Друсс налил воды в глиняную чашу и выпил до дна.
— Ты мне помог, это я помню. Почему?
— Так, каприз. Пусть это тебя не волнует. Расскажи мне еще раз о твоей жене и о набеге.
— Зачем? Это все в прошлом. Теперь мне нужно одно: найти Ровену.
— Но тебе понадобится моя помощь, иначе Шадак не послал бы тебя ко мне. И я хотел бы знать побольше о человеке, с которым пускаюсь в путь. Понимаешь? Вот и рассказывай.
— Да нечего особо рассказывать. Разбойники...
— Сколько их было?
— Около сорока. Они напали на нашу деревню, перебили всех мужчин, женщин — тех, что постарше, — и детей, а молодых женщин забрали в рабство. Я был в лесу, рубил деревья. Несколько бандитов явились туда, и я убил их. Потом я встретил Шадака, который тоже преследовал их: они и на его селение напали и убили его сына. Мы освободили женщин, но Шадака схватили. Я спугнул их лошадей и напал на лагерь — вот и все.
Зибен с улыбкой покачал головой.
— Этак всю дренайскую историю можно изложить, прежде чем яйцо сварится. Рассказчик из тебя аховый, друг мой, но это к лучшему: не будешь отбивать у меня кусок хлеба
Друсс потер глаза и откинулся на мягкую спинку кресла. В тепле его разморило, и он еще ни разу в жизни не чувствовал себя таким усталым. Последние тяжкие дни взяли свое — он уплывал куда-то по теплому морю. Поэт что-то говорил, но Друсс уже не слышал его.
Он проснулся на рассвете. От огня в очаге остались только тлеющие угли, и в доме никого не было. Друсс зевнул, потянулся, пошел на кухню и взял себе черствого хлеба с сыром. Запивая завтрак водой, он услышал, как скрипнула входная дверь. Вошел Зибен с белокурой девушкой, неся топор и перчатки Друсса.
— Это к тебе, старый конь. — Поэт сложил свою ношу и с улыбкой удалился.
Девушка застенчиво улыбнулась:
— Я не знала, где вас искать, но ваш топор сберегла.
— Спасибо. Я вспомнил — ты служишь в таверне. — На ней было простое линялое платьице, когда-то голубое, а теперь серое, но ее фигурка и теплые карие глаза были очень милы.
— Ну да. Вчера вы говорили со мной. — Она села, сложив руки на коленях. — Вам было очень грустно.
— Теперь я пришел в себя, — мягко сказал он.

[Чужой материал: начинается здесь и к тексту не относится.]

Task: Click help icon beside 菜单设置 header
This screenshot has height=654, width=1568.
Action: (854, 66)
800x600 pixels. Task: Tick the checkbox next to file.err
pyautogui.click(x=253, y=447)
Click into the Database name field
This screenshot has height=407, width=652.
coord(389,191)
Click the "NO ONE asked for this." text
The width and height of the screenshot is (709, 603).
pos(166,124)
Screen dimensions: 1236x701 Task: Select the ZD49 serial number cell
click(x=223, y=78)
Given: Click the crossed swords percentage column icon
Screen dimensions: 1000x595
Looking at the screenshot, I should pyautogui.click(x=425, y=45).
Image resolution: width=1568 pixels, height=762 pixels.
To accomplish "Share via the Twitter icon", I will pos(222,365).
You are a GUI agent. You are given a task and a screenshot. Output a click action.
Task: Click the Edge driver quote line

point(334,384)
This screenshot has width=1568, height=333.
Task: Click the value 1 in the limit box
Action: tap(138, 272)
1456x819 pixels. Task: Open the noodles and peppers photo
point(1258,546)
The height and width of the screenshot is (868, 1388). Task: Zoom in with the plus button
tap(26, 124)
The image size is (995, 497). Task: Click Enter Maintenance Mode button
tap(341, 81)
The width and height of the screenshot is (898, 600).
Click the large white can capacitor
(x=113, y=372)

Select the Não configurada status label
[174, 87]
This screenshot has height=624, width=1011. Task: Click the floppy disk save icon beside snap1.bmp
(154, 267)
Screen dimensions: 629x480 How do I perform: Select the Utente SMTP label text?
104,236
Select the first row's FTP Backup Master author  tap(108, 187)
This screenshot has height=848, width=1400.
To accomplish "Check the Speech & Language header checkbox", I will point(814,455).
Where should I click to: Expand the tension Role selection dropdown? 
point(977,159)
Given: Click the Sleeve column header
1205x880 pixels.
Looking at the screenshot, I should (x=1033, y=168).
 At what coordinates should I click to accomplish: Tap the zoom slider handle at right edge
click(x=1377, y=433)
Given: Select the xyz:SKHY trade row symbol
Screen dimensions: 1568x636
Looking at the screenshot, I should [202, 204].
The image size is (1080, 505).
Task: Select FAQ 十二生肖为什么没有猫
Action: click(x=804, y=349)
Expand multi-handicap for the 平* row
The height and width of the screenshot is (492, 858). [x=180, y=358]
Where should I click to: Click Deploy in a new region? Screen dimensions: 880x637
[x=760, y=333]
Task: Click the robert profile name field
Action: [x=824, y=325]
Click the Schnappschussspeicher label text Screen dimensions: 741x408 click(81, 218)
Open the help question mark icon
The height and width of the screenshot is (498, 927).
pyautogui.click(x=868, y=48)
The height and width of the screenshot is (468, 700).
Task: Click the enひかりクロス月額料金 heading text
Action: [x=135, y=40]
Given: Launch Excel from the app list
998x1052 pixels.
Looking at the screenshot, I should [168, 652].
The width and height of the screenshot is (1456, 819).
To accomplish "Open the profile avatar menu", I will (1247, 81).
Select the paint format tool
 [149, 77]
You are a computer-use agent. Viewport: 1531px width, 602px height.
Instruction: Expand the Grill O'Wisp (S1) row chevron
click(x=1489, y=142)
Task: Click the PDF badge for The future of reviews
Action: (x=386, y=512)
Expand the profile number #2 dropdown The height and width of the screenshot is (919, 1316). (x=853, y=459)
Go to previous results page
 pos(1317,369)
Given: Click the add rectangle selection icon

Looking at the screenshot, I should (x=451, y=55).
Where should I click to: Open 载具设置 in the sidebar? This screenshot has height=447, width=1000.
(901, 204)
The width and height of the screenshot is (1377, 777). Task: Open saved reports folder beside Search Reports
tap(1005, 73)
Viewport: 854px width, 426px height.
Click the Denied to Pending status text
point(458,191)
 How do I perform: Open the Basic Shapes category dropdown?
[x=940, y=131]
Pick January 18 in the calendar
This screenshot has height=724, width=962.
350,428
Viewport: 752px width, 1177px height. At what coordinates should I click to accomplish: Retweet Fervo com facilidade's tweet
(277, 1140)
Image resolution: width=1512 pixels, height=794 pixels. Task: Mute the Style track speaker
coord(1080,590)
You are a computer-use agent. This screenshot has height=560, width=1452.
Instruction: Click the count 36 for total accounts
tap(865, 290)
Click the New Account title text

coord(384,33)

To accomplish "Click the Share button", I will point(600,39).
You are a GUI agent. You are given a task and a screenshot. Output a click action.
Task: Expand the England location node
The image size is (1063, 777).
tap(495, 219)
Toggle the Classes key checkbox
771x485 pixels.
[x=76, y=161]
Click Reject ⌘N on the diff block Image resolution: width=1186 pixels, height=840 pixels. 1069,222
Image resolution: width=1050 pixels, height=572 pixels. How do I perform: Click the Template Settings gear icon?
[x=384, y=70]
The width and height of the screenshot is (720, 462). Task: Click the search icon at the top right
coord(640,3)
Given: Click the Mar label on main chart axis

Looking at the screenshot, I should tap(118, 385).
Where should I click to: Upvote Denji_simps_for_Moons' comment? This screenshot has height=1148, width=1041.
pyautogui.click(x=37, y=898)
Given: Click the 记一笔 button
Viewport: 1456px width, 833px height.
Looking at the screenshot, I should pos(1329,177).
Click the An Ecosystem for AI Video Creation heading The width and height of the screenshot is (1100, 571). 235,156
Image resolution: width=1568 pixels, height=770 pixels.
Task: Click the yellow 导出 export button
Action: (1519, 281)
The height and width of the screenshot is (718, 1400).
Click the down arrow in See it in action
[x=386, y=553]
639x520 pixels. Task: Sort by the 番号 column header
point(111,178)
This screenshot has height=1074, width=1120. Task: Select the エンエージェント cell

— Зибен сказал мне, что вашу жену увели в рабство.
— Я найду ее.
— Когда мне было шестнадцать, на нашу деревню тоже напали, убили моего отца и ранили мужа. А меня забрали и продали в Машрапуре с семью другими девушками. Я пробыла там два года. Однажды ночью мы с подругой бежали и ушли в горы. Ее там задрал медведь, а меня, умирающую от голода, подобрали паломники, которые шли в Лентрию. Они помогли мне вернуться домой.
— Зачем ты рассказываешь мне все это? — спросил Друсс ласково, видя грусть в ее глазах.
— Мой муж к тому времени женился на другой. А мой брат Лорик, потерявший во время того набега руку, сказал, что я больше никому не нужна. Сказал, что я падшая женщина и что, будь у меня гордость, я покончила бы с собой. И я ушла.